Thursday, September 16, 2010

Performance Management for Customer Service Roles

Over the course of 15 million employee interviews, research has proven that perhaps THE best driver of high performance is when employees have clear expectations. However, performane mangement can get convoluted in a hurry. With good intentions, too many companies make their performance management systems overly complicated, diluting any positive benefit they might have gained.

For this post, I'm going to focus specifically on customer service roles. Here is what I've seen to be the world-class standard:

An employee is paid a significant amount (enough to influence behavior), based on simple metrics that they psychologically own, and have been statistically proven to link to business outcomes; and as that employee models those behaviors repeatedly creating positive customer interactions, real increases in customer loyalty can be measured, and as loyalty increases, customers spend more, stay longer and encourage their friends to do the same.

That sounds complicated, but if you break it down into pieces it becomes easier to execute.
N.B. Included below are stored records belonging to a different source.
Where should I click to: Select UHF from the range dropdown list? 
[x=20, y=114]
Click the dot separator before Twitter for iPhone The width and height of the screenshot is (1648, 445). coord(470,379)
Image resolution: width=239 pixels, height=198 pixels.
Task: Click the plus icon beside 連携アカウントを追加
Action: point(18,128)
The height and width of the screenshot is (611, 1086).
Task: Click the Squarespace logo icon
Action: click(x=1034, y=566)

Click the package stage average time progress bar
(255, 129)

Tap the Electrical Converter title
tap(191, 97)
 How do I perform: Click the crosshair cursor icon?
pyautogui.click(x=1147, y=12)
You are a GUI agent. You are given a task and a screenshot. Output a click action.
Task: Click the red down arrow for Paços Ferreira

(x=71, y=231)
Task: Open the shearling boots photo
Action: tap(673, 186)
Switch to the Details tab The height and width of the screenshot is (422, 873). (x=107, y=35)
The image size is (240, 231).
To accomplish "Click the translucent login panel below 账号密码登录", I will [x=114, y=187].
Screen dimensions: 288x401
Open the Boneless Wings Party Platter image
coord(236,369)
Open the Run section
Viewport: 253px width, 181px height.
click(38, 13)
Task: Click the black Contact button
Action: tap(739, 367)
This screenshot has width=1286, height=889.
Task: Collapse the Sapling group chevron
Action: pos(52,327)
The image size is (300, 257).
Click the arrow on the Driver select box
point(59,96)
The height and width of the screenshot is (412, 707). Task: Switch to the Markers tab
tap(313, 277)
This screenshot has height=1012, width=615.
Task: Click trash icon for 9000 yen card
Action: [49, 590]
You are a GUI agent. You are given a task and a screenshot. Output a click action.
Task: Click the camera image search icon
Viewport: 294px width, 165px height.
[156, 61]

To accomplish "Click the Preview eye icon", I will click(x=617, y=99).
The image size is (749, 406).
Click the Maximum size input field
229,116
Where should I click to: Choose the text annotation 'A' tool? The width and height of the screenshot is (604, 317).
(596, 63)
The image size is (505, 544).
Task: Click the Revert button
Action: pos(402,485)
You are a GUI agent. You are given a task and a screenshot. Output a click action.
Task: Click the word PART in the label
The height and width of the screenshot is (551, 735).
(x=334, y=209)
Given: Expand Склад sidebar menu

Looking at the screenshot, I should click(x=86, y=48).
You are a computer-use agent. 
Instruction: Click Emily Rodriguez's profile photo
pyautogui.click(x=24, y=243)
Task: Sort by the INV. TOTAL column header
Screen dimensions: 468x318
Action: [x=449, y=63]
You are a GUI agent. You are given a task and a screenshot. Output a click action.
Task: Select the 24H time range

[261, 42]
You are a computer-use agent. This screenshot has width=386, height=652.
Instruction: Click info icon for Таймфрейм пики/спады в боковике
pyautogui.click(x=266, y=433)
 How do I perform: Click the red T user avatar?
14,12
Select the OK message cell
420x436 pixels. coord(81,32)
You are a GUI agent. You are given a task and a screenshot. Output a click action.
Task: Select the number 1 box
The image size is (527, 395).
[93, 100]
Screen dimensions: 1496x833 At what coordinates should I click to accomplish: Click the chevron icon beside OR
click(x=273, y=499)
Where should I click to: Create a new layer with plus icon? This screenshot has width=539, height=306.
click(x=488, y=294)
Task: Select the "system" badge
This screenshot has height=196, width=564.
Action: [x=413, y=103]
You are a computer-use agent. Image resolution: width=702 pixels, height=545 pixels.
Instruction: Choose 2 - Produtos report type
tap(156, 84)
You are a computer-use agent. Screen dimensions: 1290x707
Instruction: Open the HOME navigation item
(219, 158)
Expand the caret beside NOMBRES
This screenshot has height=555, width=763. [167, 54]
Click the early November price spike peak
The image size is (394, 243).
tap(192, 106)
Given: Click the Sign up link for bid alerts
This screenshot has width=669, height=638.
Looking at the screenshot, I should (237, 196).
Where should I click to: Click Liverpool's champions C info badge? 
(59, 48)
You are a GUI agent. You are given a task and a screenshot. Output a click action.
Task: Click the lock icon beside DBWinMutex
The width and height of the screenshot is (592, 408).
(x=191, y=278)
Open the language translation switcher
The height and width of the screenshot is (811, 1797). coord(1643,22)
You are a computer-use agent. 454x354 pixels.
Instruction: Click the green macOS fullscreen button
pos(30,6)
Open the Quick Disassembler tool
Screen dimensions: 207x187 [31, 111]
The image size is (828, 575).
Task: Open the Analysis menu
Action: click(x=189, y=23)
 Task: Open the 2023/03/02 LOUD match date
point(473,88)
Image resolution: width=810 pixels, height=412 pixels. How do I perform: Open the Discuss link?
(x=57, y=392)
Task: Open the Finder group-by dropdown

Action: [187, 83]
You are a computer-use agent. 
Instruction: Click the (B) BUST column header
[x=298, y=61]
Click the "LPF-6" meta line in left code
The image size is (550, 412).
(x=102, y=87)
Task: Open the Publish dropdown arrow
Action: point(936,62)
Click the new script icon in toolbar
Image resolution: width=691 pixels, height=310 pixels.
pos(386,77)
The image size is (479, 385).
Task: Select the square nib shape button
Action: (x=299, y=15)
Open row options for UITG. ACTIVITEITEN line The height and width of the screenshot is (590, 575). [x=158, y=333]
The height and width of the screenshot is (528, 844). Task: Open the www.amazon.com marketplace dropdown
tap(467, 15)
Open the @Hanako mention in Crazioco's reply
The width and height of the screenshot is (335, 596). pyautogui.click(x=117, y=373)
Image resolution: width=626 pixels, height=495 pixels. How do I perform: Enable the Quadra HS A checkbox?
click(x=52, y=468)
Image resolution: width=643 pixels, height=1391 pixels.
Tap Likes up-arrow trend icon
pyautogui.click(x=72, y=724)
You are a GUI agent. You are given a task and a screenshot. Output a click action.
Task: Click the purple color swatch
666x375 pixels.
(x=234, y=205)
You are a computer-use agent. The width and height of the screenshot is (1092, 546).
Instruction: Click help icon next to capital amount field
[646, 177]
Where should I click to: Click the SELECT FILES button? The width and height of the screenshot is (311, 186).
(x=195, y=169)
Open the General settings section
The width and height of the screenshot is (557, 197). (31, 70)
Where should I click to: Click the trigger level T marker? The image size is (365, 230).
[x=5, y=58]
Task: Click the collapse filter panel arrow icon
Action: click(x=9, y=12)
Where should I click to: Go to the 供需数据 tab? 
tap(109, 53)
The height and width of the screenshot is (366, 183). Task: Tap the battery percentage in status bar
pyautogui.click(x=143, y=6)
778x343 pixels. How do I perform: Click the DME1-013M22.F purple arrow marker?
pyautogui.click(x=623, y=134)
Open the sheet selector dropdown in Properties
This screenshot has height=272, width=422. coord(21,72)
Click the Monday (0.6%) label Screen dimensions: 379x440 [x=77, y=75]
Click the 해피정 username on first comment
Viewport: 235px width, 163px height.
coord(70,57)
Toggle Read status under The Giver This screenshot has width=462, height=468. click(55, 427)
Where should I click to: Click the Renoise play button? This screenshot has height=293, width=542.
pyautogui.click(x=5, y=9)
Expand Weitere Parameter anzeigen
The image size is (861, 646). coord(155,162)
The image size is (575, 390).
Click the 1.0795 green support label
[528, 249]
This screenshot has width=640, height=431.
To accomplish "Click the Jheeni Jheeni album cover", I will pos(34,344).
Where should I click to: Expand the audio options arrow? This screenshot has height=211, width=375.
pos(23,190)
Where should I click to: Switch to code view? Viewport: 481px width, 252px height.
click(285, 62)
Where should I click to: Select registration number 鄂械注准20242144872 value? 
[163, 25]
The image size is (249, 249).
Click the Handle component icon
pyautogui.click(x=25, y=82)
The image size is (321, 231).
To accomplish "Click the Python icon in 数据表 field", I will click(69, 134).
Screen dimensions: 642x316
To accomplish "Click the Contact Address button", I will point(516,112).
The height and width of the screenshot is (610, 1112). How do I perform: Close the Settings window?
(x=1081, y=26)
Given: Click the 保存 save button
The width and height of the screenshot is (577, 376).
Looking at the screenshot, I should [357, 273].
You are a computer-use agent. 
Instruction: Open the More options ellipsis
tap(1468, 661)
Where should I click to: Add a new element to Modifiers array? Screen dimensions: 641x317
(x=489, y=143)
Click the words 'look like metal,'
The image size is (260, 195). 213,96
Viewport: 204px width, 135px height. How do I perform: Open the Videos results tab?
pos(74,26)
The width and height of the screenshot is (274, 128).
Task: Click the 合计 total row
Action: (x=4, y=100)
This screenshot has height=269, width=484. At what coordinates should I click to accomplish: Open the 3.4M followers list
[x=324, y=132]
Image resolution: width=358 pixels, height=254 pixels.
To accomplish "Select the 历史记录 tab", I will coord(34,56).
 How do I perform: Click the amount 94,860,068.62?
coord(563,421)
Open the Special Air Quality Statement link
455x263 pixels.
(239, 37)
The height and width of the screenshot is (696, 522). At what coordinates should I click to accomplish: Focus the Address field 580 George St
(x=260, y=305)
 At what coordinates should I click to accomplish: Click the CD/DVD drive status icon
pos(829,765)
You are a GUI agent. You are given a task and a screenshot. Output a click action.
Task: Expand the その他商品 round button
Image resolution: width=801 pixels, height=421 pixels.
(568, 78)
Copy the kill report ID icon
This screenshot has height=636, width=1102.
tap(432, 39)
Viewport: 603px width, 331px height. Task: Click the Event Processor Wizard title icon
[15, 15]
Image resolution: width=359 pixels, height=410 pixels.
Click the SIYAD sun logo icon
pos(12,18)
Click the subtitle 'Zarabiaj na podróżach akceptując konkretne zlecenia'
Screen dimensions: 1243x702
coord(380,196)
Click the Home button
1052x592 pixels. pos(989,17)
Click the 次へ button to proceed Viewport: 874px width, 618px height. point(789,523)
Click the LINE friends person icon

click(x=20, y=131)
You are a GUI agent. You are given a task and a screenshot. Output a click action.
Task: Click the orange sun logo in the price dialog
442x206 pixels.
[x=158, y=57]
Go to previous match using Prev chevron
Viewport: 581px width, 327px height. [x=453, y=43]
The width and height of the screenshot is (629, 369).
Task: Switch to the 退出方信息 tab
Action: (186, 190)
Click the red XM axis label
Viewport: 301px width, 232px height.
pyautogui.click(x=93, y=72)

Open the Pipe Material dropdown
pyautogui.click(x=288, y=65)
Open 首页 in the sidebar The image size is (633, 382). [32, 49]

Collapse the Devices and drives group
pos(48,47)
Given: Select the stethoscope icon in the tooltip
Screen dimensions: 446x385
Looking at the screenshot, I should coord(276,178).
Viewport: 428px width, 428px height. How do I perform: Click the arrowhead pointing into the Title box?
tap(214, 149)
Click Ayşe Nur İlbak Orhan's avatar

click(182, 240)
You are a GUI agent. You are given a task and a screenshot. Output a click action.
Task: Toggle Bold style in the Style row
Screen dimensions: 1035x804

Step 1: ensure that at least 40% of employee's pay is performance based

Step 2: show employees evidence that the metrics they are judged on have a clear link to the performance of the company

Step 3: ensure that employees can in fact influence those metrics through certain behaviors, and provide tools, training and coaching to embed those behaviors

Step 4: validate by measuring loyalty trends and linking loyalty back to the performance of the company

Step 5: remove organizational barriers that prevent employees from executing this strategy, and correct any systemic business model conflicts that lead to dissatisfied customers

There... wasn't that easy?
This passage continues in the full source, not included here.